_Stated goal_. Reproduce the lines below verbatim, starting at the line that contains "Switch to the" and ending at the line that contains "Looking at the screenshot, I should click(x=819, y=29).", with both of those lines included.

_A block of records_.
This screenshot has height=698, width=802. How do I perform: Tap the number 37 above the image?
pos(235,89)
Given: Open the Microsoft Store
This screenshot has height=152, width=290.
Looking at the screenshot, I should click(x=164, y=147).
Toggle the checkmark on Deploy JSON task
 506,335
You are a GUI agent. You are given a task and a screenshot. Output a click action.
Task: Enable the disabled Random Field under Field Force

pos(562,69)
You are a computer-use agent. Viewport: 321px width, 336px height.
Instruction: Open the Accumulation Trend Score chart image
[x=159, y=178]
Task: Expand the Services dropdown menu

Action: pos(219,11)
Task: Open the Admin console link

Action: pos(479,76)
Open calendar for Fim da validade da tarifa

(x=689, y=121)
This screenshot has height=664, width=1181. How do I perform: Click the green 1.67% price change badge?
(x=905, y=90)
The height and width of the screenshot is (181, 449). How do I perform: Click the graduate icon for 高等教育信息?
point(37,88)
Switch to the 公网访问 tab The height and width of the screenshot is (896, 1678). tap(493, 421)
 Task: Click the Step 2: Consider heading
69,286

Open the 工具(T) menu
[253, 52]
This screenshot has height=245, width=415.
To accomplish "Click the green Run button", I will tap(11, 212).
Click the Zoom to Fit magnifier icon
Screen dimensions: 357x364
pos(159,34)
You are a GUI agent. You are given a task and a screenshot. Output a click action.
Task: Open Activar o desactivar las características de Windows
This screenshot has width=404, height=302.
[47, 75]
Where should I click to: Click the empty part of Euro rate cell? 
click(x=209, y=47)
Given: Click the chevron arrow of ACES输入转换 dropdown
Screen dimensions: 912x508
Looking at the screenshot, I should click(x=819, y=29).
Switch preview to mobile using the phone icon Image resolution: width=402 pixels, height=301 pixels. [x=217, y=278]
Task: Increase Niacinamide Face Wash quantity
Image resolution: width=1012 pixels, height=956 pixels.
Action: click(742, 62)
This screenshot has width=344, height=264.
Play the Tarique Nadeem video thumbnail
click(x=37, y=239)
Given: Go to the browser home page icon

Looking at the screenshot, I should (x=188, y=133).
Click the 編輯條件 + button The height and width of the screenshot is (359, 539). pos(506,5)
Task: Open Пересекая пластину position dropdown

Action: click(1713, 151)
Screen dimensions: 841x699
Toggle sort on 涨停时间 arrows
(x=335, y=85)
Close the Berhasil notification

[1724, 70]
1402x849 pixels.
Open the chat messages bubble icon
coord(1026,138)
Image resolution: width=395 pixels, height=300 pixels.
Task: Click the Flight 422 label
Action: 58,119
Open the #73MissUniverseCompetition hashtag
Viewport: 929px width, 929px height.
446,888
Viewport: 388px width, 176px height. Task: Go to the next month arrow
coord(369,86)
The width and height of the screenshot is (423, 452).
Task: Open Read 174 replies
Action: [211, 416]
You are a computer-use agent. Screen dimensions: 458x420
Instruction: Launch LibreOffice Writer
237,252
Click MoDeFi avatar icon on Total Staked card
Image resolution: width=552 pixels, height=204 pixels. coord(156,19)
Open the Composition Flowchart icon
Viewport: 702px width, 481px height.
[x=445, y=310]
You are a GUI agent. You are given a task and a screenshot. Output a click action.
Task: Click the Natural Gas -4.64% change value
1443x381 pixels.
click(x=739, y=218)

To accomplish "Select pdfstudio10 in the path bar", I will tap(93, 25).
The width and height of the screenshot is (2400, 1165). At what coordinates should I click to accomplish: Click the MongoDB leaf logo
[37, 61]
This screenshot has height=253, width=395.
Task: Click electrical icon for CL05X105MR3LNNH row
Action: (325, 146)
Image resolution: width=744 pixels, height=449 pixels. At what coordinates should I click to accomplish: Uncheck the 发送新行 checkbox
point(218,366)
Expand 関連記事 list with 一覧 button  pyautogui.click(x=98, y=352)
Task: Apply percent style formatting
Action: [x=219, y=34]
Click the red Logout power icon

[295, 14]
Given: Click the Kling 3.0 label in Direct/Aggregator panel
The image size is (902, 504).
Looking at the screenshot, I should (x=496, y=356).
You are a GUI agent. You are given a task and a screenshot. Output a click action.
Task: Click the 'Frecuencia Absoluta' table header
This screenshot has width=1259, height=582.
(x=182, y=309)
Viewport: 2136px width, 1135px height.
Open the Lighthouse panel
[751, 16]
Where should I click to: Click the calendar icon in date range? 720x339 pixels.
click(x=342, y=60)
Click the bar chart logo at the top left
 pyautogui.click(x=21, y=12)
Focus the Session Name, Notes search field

_The answer_.
Switch to the 公网访问 tab The height and width of the screenshot is (896, 1678). tap(493, 421)
 Task: Click the Step 2: Consider heading
69,286

Open the 工具(T) menu
[253, 52]
This screenshot has height=245, width=415.
To accomplish "Click the green Run button", I will tap(11, 212).
Click the Zoom to Fit magnifier icon
Screen dimensions: 357x364
pos(159,34)
You are a GUI agent. You are given a task and a screenshot. Output a click action.
Task: Open Activar o desactivar las características de Windows
This screenshot has width=404, height=302.
[47, 75]
Where should I click to: Click the empty part of Euro rate cell? 
click(x=209, y=47)
Given: Click the chevron arrow of ACES输入转换 dropdown
Screen dimensions: 912x508
Looking at the screenshot, I should click(x=819, y=29).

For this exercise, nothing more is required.